----- SUPPLIED DATA

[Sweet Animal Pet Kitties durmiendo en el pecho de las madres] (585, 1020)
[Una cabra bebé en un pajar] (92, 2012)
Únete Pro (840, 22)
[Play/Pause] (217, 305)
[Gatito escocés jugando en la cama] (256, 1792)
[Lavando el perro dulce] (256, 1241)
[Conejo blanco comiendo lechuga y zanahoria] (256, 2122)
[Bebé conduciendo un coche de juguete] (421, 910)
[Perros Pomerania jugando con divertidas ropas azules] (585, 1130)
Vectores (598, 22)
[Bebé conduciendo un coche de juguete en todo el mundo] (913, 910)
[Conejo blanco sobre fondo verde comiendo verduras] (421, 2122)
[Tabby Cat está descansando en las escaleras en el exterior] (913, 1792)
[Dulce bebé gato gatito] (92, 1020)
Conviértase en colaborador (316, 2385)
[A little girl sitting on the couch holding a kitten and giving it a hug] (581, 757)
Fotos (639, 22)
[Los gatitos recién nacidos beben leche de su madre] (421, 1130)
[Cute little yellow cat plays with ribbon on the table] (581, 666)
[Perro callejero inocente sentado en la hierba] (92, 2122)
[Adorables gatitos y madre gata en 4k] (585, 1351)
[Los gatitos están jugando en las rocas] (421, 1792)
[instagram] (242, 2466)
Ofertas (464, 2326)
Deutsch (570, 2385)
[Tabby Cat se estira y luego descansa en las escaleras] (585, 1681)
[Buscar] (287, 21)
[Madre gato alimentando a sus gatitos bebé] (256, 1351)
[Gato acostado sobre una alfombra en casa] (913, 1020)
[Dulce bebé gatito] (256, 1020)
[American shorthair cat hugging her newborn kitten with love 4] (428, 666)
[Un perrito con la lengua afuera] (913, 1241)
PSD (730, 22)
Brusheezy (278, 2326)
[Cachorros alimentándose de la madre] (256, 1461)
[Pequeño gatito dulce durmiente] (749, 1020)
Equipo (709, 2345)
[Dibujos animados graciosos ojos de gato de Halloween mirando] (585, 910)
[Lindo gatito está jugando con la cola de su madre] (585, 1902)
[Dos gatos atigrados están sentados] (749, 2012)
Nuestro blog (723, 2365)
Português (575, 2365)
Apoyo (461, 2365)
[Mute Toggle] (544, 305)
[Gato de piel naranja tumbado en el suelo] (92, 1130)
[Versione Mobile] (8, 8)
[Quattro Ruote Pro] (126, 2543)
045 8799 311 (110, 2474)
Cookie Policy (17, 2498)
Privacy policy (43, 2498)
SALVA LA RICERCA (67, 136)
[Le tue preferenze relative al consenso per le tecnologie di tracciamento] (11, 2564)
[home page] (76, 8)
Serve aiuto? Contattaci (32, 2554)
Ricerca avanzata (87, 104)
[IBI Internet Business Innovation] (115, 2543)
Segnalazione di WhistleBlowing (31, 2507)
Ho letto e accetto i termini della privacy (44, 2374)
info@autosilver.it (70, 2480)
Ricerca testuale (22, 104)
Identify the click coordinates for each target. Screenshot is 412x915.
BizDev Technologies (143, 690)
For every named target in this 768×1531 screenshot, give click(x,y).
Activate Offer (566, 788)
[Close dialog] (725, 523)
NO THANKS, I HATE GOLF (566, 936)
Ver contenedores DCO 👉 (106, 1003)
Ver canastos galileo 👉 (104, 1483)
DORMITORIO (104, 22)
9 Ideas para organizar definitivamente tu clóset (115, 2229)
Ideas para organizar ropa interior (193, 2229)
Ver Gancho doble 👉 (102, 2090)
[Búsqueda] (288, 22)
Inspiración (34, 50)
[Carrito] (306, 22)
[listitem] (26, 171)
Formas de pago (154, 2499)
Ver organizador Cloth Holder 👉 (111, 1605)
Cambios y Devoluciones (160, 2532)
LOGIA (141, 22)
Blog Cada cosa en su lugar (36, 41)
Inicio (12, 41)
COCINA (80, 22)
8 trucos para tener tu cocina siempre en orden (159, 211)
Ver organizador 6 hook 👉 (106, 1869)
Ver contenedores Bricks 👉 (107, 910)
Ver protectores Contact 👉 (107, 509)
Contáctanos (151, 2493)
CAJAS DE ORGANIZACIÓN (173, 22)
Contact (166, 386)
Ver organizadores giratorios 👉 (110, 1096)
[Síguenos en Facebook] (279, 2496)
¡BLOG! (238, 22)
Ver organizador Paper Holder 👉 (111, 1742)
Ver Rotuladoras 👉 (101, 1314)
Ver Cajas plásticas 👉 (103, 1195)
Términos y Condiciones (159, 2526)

----------

- WHAT YOU NEED TO DO
Please provide the number of lines in the listing above that contain the word "gatitos", and nothing further.

- TASK RESPONSE
4